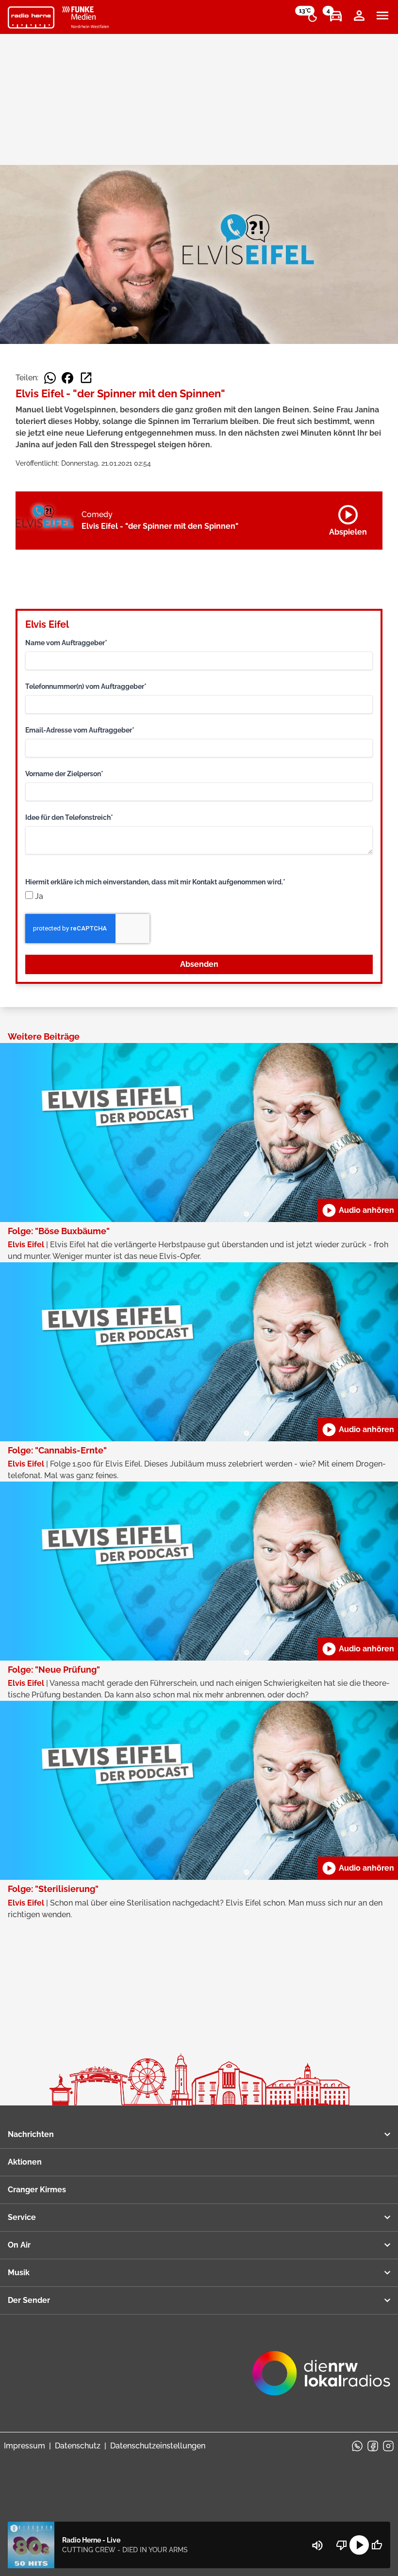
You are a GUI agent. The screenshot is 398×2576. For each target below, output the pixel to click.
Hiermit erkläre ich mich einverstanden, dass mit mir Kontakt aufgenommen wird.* (155, 882)
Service (22, 2217)
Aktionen (25, 2162)
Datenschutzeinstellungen (157, 2445)
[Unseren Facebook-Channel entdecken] (373, 2446)
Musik (19, 2272)
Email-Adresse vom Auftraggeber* (79, 730)
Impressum (24, 2445)
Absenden (199, 964)
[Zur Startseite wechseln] (31, 17)
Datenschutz (77, 2445)
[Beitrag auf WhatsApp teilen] (50, 378)
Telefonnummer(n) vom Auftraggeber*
○ ○ ○ ○ ○
Task statement – Please say how many lines above contain "Auftraggeber", number only.

The answer – 2